The MTC has developed a demonstrator that marries machine learning to create a low cost and flexible assembly system which removes the need for expensive fixed tooling.
Most automation technology in industry is specifically programmed for a given task and cannot accept any input variation. Changing the process even slightly can require major investment and this limits manufacturers ability to be flexible and agile.
The challenge of this project was to show that through effective deployment of machine learning technology a low cost assembly system can be created to adapt reactively to the locations of input parts thus eliminating costly fixturing and potentially enabling future human-robot collaboration.
An example product was created to mimic a typical electronic assembly comprising 5 unique components. MTC’s Digital Engineering team developed and trained a neural network model for object pose detection with all results and detection information stored in a database for retrieval and data analysis.
MTC’s Automation and Robotics engineers integrated the detection system into a physical demonstrator using the Robot Operating System (ROS) comprising a Franka Emika collaborative robot and low cost vision sensors.

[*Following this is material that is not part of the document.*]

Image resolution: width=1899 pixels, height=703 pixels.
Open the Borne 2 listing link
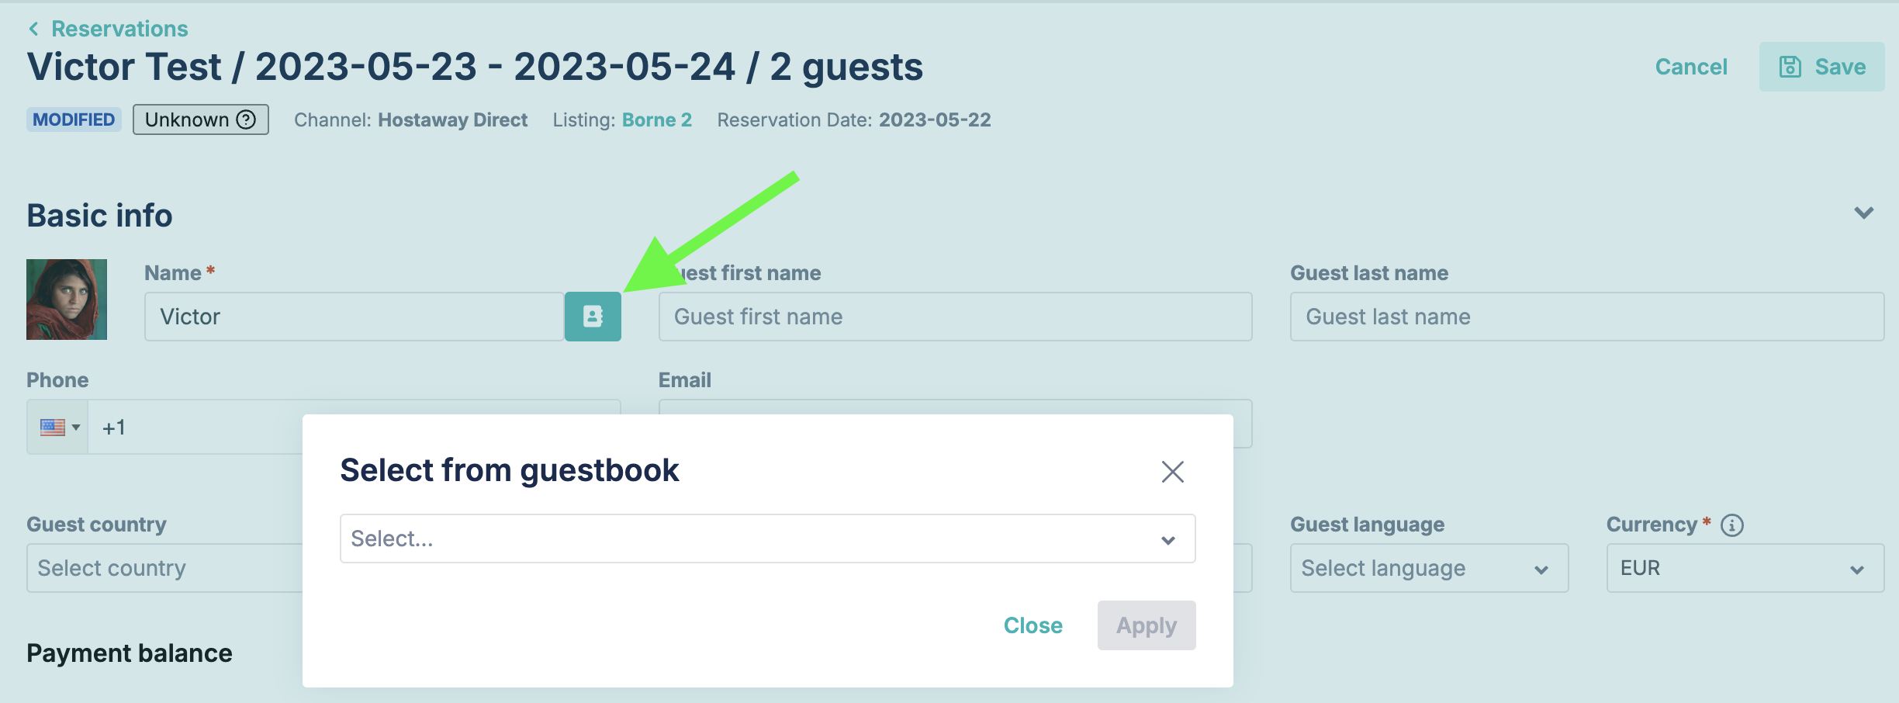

An object pose detection system returned 98.8% successful detections, with 96.8% of detected object poses estimated within target tolerance.
The system demonstrated a general approach to the application of machine learning. It was possible to swap the input tray with little affect on performance.
A robot system was developed able to successfully grasp parts and assemble the example product.
The current demonstrator meets TRL 6 - Technology model or prototype demonstration in a relevant environment.
A blueprint for developing and implementing intelligent vision systems to industrial problems in an effective manner; opening up potential applications in human-robot collaboration.
Eliminated the need for part fixtures. Robot system adapts to new layouts without re-programming.
Traceable decision making allows any errors to be addressed effectively.
As the system is “trained” for each set of parts, the demonstrated framework is applicable to any new assembly.